WHAT THE TASK ASKS:
Transcribe each record below word for word.

EXERCISE INPUTS:
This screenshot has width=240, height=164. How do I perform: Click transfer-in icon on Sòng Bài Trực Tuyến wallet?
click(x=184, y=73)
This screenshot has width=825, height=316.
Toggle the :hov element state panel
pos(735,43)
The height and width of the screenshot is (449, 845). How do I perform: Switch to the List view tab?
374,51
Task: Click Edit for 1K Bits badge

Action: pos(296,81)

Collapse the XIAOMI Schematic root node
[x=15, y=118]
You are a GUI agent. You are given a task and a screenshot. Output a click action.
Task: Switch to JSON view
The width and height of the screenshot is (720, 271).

OUTPUT:
This screenshot has width=240, height=164. How do I perform: Click transfer-in icon on Sòng Bài Trực Tuyến wallet?
click(x=184, y=73)
This screenshot has width=825, height=316.
Toggle the :hov element state panel
pos(735,43)
The height and width of the screenshot is (449, 845). How do I perform: Switch to the List view tab?
374,51
Task: Click Edit for 1K Bits badge

Action: pos(296,81)

Collapse the XIAOMI Schematic root node
[x=15, y=118]
You are a GUI agent. You are given a task and a screenshot. Output a click action.
Task: Switch to JSON view
The width and height of the screenshot is (720, 271).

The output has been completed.